EXERCISE DATA »
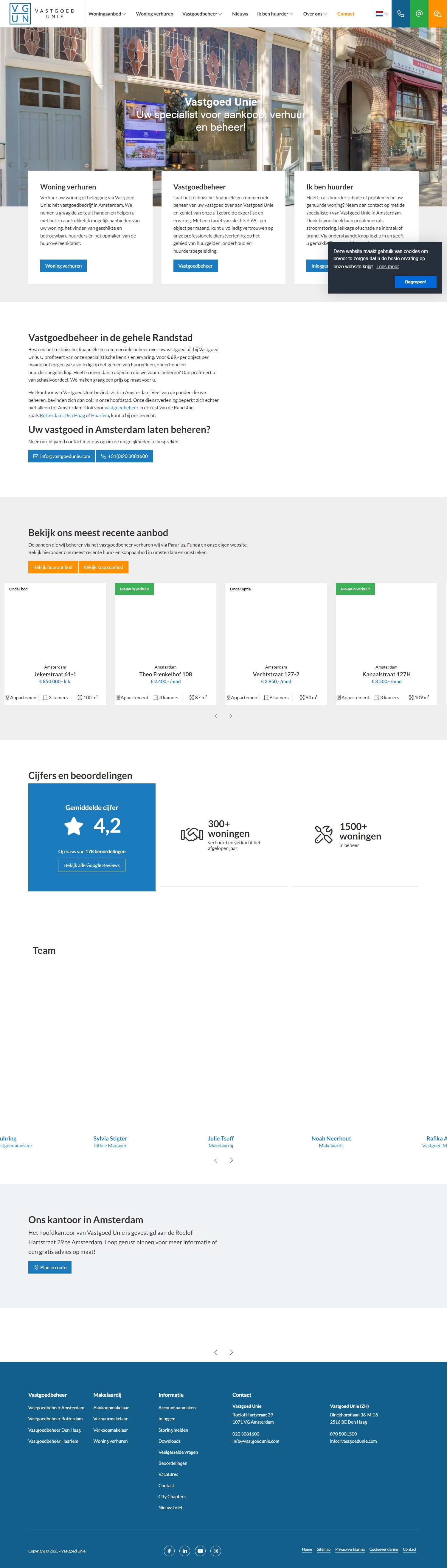Screen dimensions: 447x1568
Task: Show next listing in the aanbod carousel
Action: pyautogui.click(x=231, y=716)

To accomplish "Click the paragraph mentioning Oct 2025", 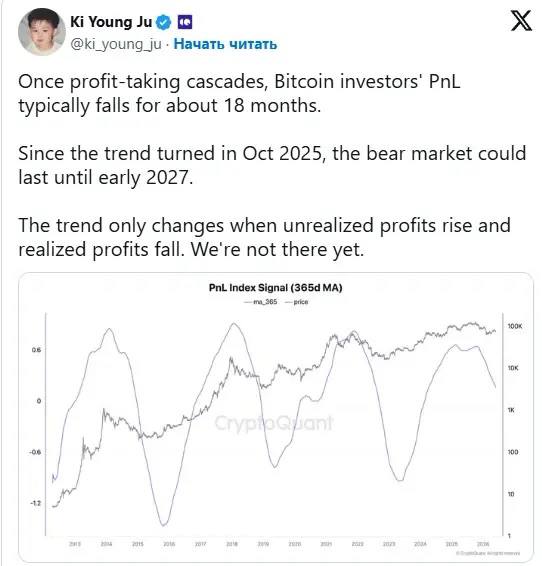I will coord(272,165).
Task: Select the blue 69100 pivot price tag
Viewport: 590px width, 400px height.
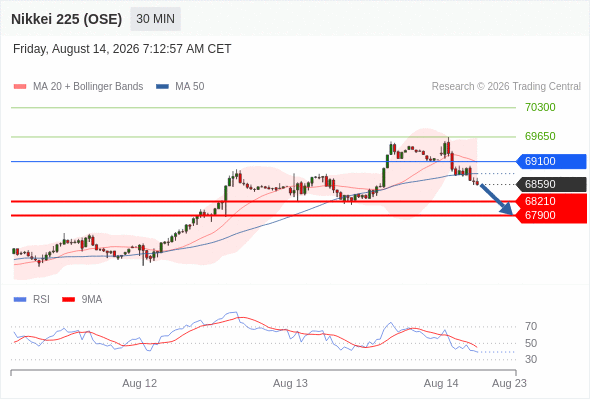Action: (551, 161)
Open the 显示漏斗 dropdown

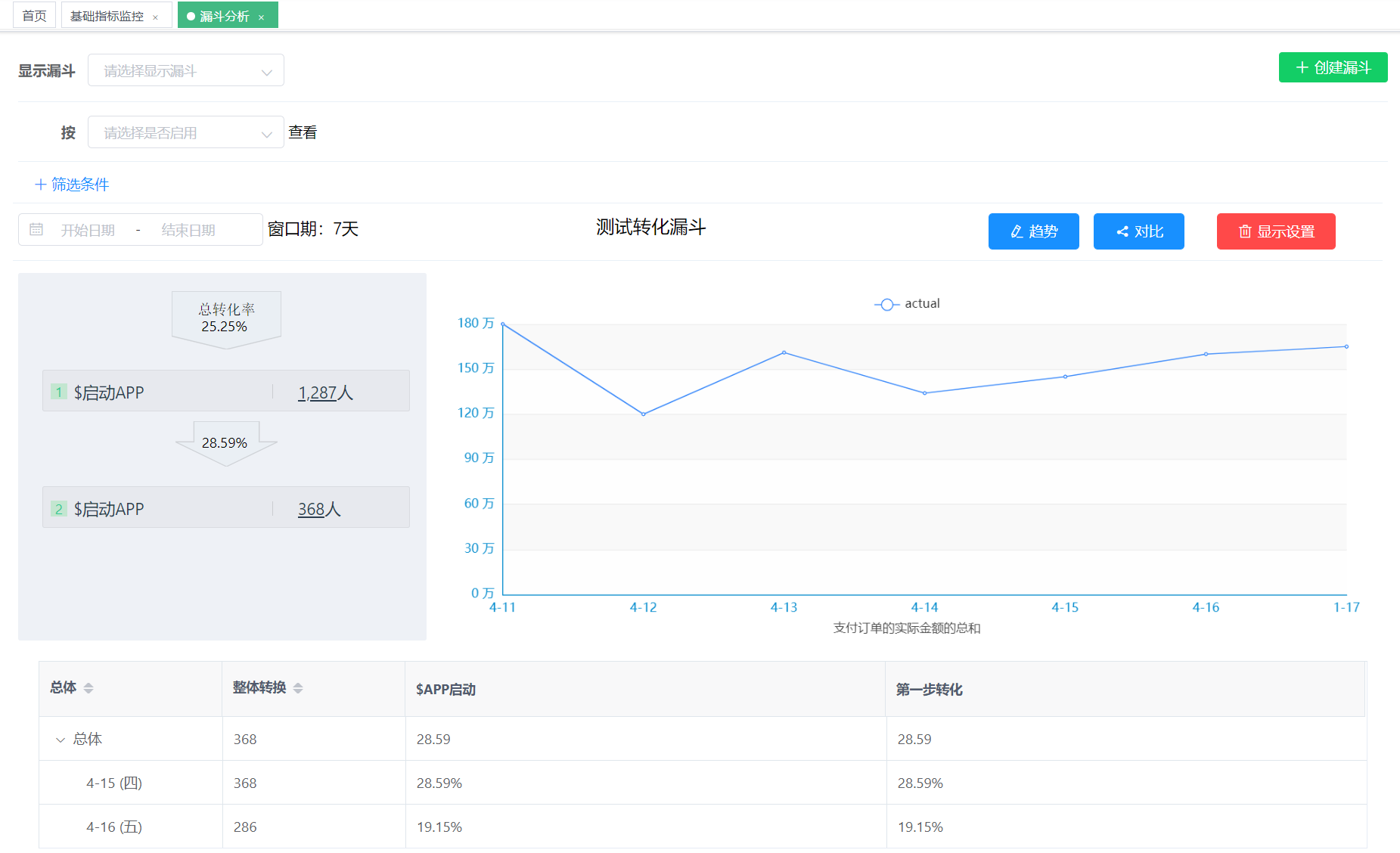pyautogui.click(x=186, y=70)
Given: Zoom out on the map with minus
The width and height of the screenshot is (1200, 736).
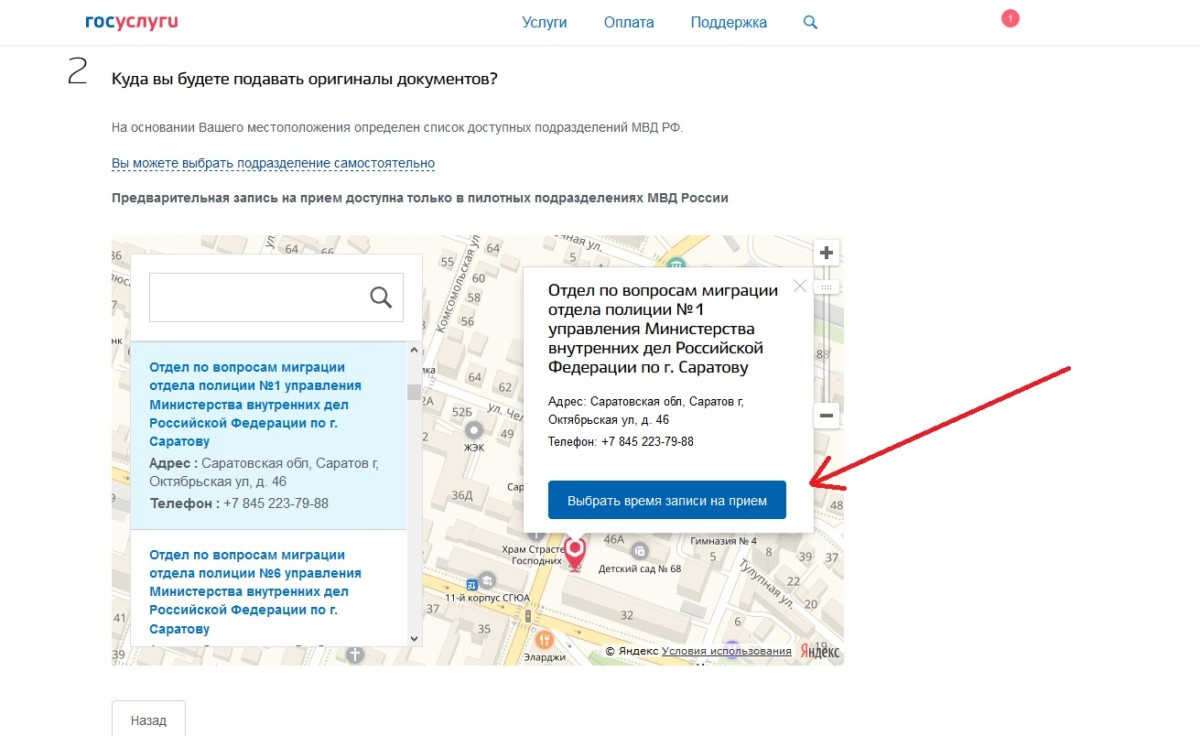Looking at the screenshot, I should (x=826, y=415).
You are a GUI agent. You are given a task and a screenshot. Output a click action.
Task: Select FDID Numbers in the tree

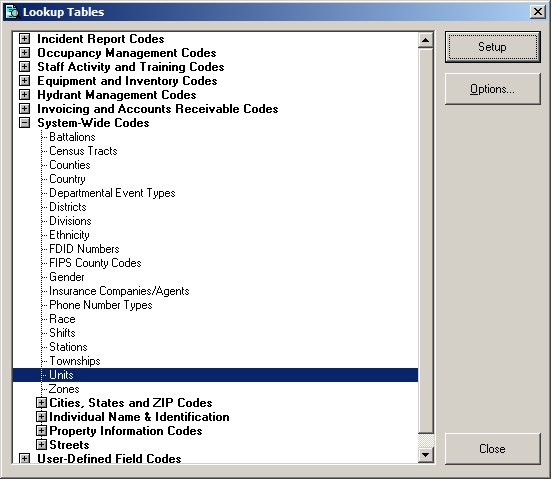pos(84,249)

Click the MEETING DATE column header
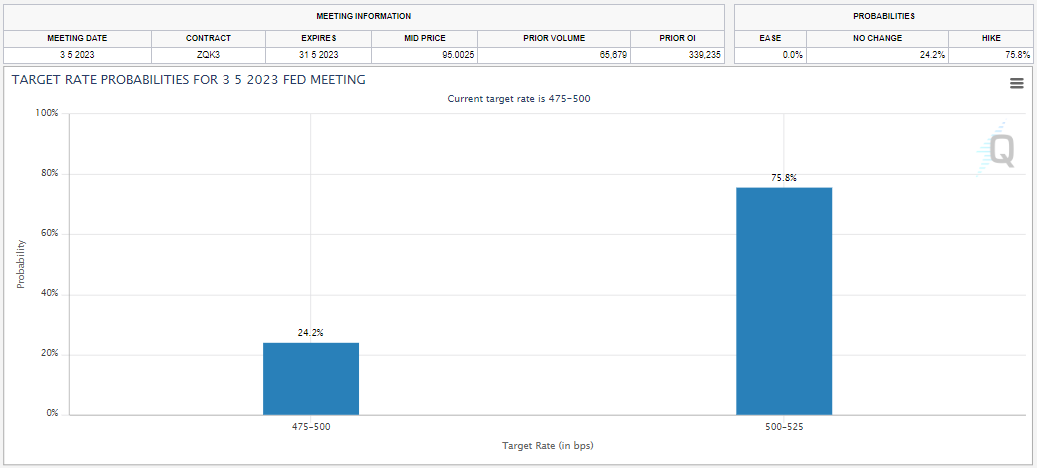click(x=77, y=38)
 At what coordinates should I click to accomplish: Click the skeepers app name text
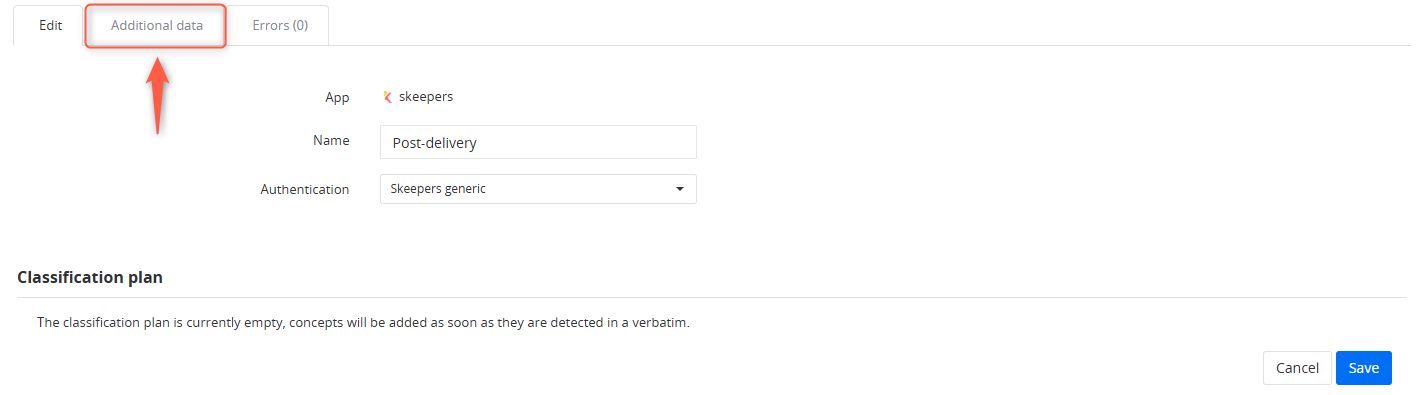[426, 97]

TASK » Nothing but the lines from the one containing "At what coordinates" to the last line of the records should be returned, exactly as they appear and without pictures.

COMPLETED TASK »
 At what coordinates should I click to accomplish: Click the skeepers app name text
[426, 97]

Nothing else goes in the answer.